* **Instructions to follow**: The copy should begin at the line containing "Viewport: 1020px width, 709px height." and end with the last line below, every line exact and no picture included.

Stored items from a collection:
----

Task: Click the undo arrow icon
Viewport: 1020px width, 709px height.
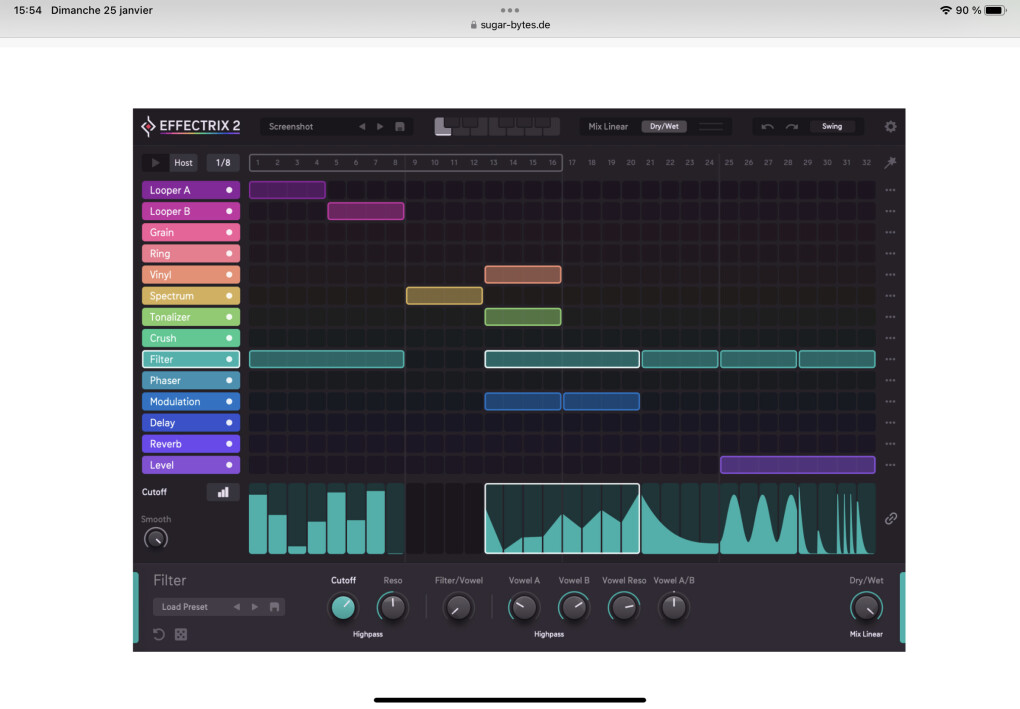Action: 767,127
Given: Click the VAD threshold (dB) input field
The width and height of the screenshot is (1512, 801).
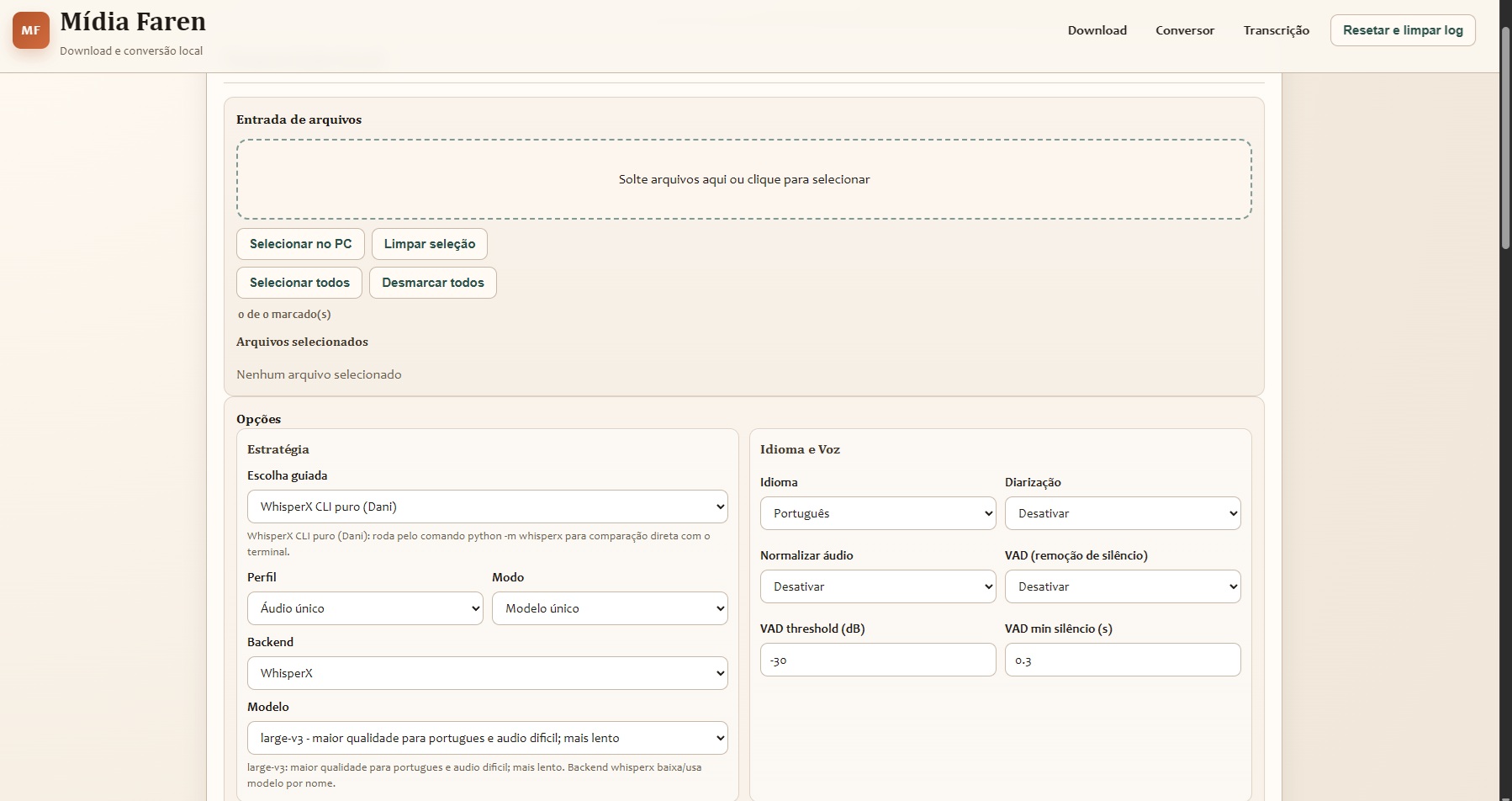Looking at the screenshot, I should [877, 660].
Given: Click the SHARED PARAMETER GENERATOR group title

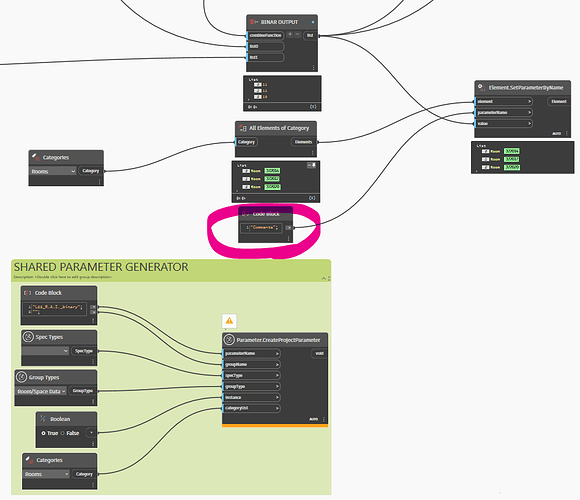Looking at the screenshot, I should point(101,267).
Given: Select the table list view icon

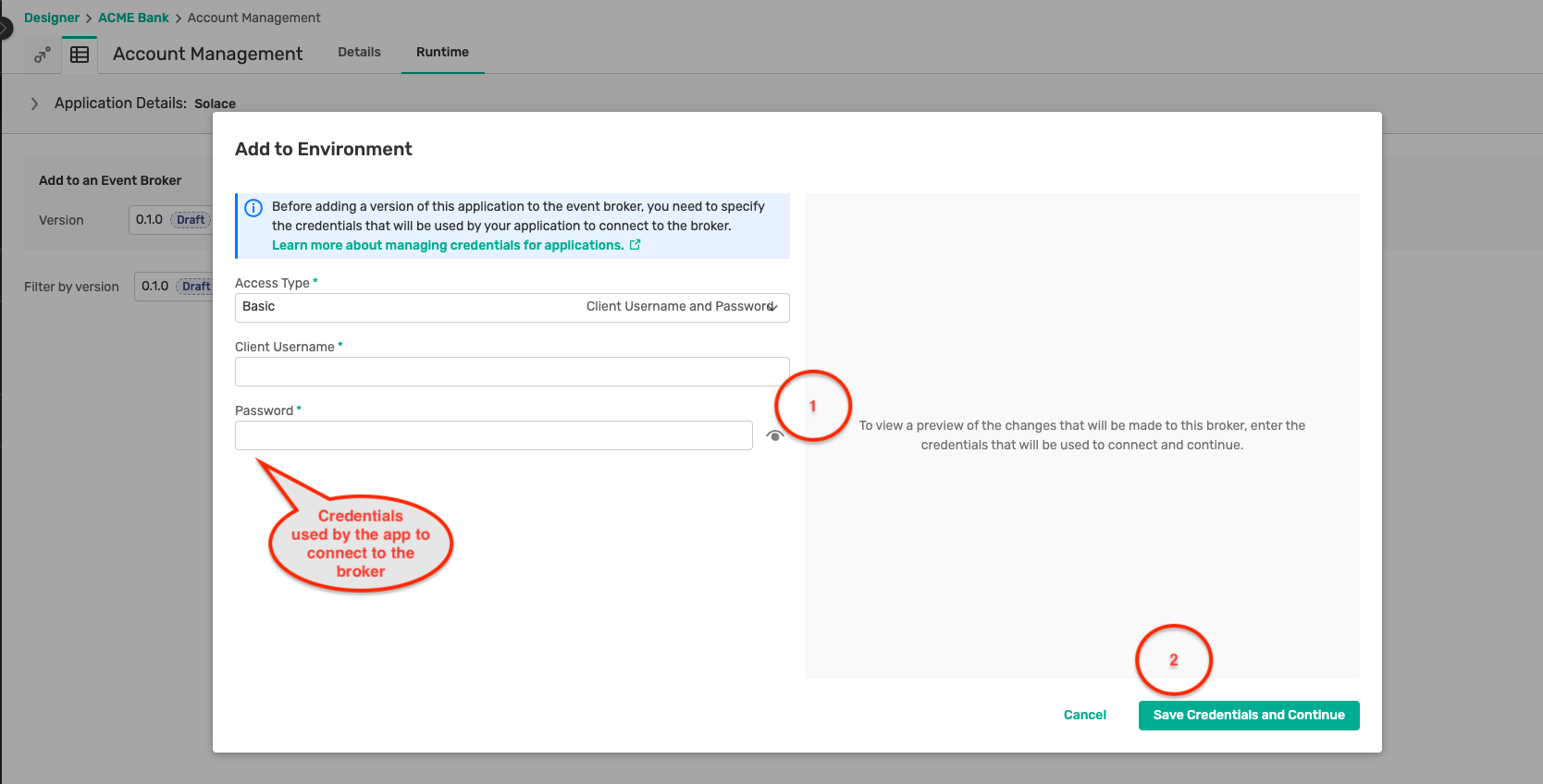Looking at the screenshot, I should click(x=80, y=55).
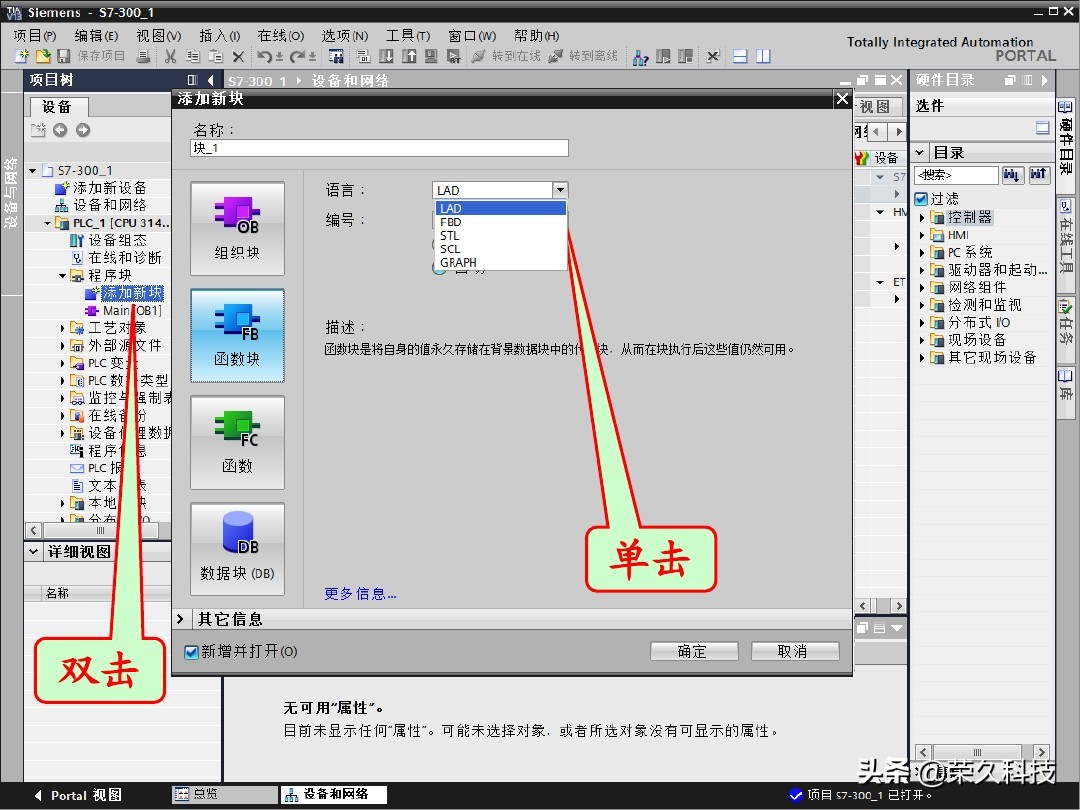Screen dimensions: 1080x810
Task: Select the FC 函数 block type icon
Action: (x=237, y=443)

----

* **Result for this exercise**:
Viewport: 1020px width, 709px height.
Action: 767,127
Given: Click the VAD threshold (dB) input field
The width and height of the screenshot is (1512, 801).
Looking at the screenshot, I should [877, 660].
Given: Click the SHARED PARAMETER GENERATOR group title

Looking at the screenshot, I should point(101,267).
Given: Select the table list view icon

Looking at the screenshot, I should click(x=80, y=55).
Screen dimensions: 1080x810
Task: Select the FC 函数 block type icon
Action: (x=237, y=443)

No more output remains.